Excerpted data:
------------------------------------

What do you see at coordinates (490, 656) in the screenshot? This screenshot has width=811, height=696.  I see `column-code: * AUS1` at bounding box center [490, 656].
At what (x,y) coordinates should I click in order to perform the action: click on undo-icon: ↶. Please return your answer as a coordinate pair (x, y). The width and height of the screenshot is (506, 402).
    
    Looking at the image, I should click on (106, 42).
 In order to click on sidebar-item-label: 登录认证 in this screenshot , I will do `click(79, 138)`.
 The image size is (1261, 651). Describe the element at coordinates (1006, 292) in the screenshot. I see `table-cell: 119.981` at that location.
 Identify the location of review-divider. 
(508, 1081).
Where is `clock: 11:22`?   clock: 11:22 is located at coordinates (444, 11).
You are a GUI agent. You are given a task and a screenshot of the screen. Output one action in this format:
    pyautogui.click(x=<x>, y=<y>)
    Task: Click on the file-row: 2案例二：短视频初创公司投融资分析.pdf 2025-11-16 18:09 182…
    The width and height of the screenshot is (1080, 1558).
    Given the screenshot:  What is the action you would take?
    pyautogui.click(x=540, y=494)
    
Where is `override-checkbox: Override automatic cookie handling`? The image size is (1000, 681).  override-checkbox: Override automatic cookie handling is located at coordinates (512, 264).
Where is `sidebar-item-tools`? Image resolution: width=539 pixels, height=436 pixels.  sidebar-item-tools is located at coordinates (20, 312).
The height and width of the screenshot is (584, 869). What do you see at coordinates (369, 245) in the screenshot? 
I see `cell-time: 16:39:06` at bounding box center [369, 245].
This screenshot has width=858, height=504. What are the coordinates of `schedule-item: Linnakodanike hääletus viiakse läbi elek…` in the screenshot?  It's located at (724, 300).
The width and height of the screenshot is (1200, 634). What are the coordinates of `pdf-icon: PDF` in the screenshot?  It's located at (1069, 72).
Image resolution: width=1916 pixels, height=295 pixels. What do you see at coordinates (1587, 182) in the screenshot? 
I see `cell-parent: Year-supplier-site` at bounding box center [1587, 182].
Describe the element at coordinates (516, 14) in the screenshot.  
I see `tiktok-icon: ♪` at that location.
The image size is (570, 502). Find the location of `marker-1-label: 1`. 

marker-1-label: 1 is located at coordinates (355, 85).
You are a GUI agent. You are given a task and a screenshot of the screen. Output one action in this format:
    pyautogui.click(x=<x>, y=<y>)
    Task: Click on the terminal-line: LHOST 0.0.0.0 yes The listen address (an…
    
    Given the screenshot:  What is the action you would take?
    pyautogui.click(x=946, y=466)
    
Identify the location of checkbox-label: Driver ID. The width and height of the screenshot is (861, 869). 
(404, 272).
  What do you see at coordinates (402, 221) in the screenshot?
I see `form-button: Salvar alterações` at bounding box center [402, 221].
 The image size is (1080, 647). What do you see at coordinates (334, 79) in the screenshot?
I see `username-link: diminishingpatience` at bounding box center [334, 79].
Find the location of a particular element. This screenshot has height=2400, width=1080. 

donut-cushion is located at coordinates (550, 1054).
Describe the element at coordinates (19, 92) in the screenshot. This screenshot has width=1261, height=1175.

------------------------------------

Task brief: Reproduce the part of the listing that opens with the line containing "Find the location of a" and runs through the end of the listing, keeping every line unchanged.

Result for this exercise:
Find the location of a particular element. This screenshot has height=2400, width=1080. 

donut-cushion is located at coordinates (550, 1054).
Describe the element at coordinates (19, 92) in the screenshot. This screenshot has width=1261, height=1175.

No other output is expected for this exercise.